よもや、使者を送ったらこんなことになるなどと予想していなかったに違いない。していたら、そもそも自分たちに依頼などしないだろう。依頼といえば、結局あの商人を見つけられていない。依頼失敗の報告もできていない。が、今はどうでもいい。
ともかく、状況を変えなければならない。
(一、逃げる。……この大騒ぎの中、町の住人から見られずに逃げられるか? 夜なら何とかなるかも。でも、夜まで持つか? ご領主様が出発したら、きっとやばい)
狭い宿の部屋の中で、ぐるぐると歩きながら考える。
(二、誰かに頼る。誰に? 町の連中は、だめ。宿屋の主も、だめ。冒険者仲間、だめ。町以外の連中……ワイバーンに乗ってた使者!)
ありかもしれない、とヘルムは顔を上げる。連中だって、町の住人がここまでビビり散らすのを困惑していた。今は飛行船と合流しているが、それまでは宿を取らず町の外で飛竜たちと野営していたぐらいだ。
使者の所まで行ければ、なんとか。ご領主様が街にいるうちが勝負。多少袋叩きにされるかもしれないが、暴動で押しつぶされるよりはまし。そうと決まれば仲間に声をかけて脱出の準備だ。
早速部屋から出ようとしたところに、ドアがノックされる。
「ヘルム、デルクだ。今いいか?」
「おお! いいぜ、ちょうどいい」
勢いよく開けられたドアの向こうにいたのは、ドワーフのデルク。そして。
「邪魔するぞ」
国境一の呼び声高い冒険者パーティの大盾使い、ハイランだった。大柄な彼が部屋に入ると、何ともせまっ苦しくなった。
「ハイランさん!? 何で」
「ご領主様から依頼があってな。お前たち、ダンジョンにもう一度行く気はあるか?」
「ダンジョンに? ご領主様から?」
状況が理解できぬヘルムは、仲間の顔を見る。デルクは一つため息をつくと、首を横に振った。
「ハイラン殿は、我らの状況を察してくださってな。町を出て、かつ名誉回復の機会を与えてくださったのよ」
「一歩間違えれば、俺たちも同じ状況になっていたしな。放っておいたら袋叩きだ。町の人間のためにも、それは避けなければならん」
「そりゃあありがてぇ。正直、強行突破するしかないって思ってた」
「お前はほんとうにもう……」
仲間の短慮に、デルクはもう一度ため息を吐いた。ハイランは、苦笑いを浮かべる。実を言えば、領主の依頼がなければハイランもそうするしかないと思っていたのだ。
「でも、どうしてご領主様は俺たちを雇うって決めたんだ?」
「俺たちではなくハイランさんのパーティだ。俺たちはおまけ。

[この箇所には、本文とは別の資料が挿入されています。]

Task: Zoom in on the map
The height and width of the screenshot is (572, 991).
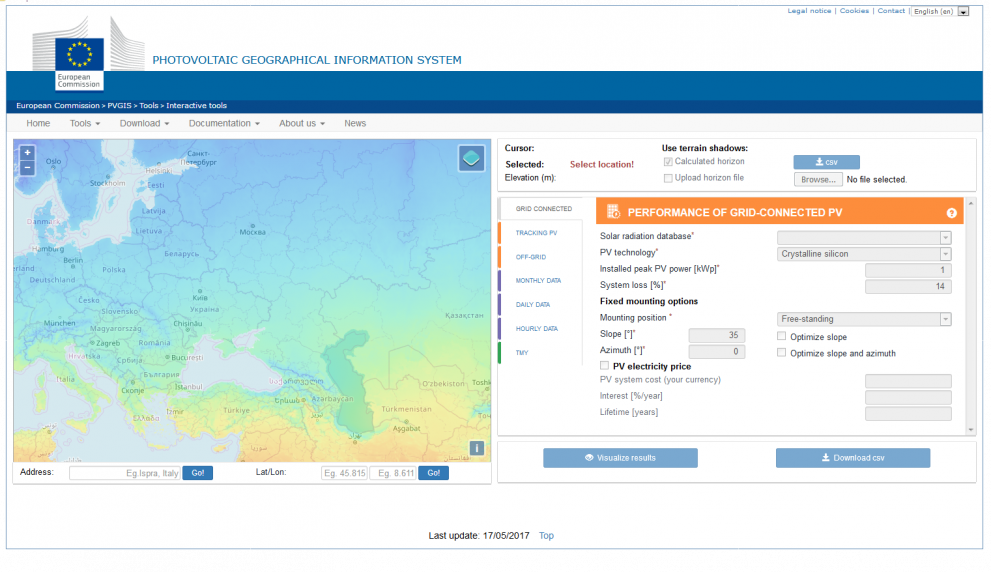Action: pos(27,153)
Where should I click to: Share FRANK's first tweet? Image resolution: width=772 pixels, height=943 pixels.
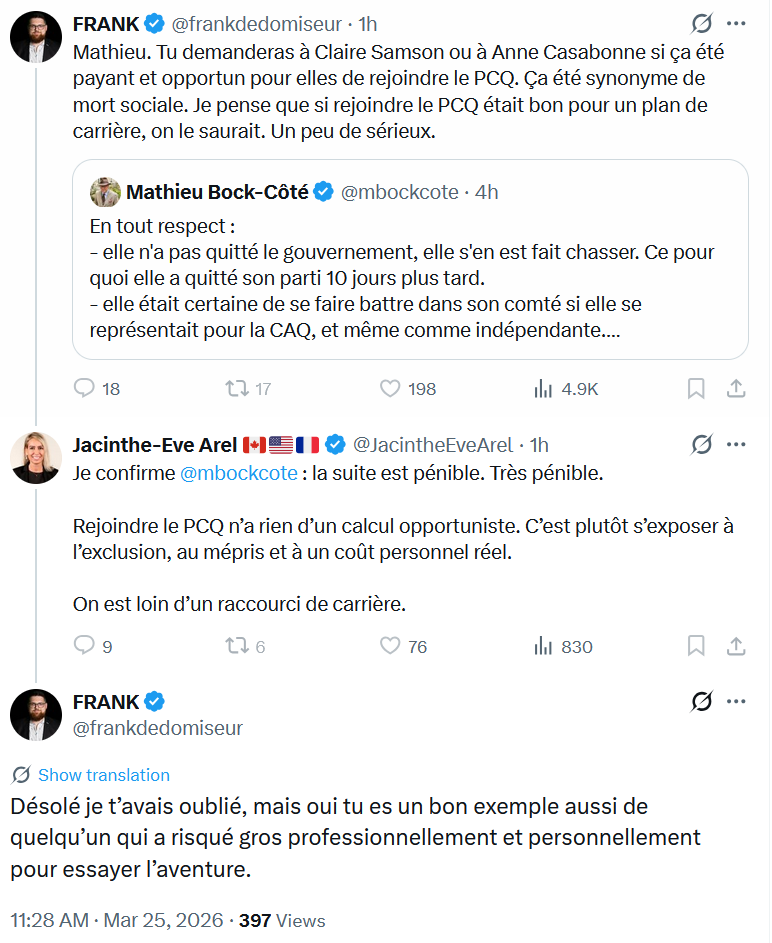coord(735,388)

で、その理由だが……」
「話し合いってことで行きは船に乗せてもらえるらしい。帰りもそうなっている。だけどもし、話し合いがこじれてその約束が果たされなかったら? ラーゴ森林の中にほったらかしにされるんだぜ? 帰るためには冒険者がいるのさ。あそこまで行った冒険者ならなおいい」
「ああ、そういう事かぁ」
それと、とハイランは後輩の冒険者二人を見る。
「お前ら、あのダンジョンマスターと顔を繋いだんだろ? お前たちに話を通してもらって、俺たちのパーティも頭を下げる。そうすりゃ、ご領主様の話し合いにいい流れを作れるんじゃねえかなってな」
「おおー……流石ハイランさんだ」
「俺のアイデアじゃない。仲間のだ」
ひらひら、と手を振って誤魔化す。咳払いをひとつ。
「ともかく、そういうわけだ。急いで出る準備をしろ。街中は衛兵が付いてくれるから取り囲まれる心配はない」
「わかりました!」
ドタバタと、荷物を引っ掻き回す後輩の邪魔にならないようにハイランは部屋を出た。そして改めて、己の中にある不安を自覚する。
ダンジョンマスターとの会談。それだけで、本当に終わるのか? 話し合いは、上手くいくのか。どうにも、もう一波乱ありそうな気がしてならなかった。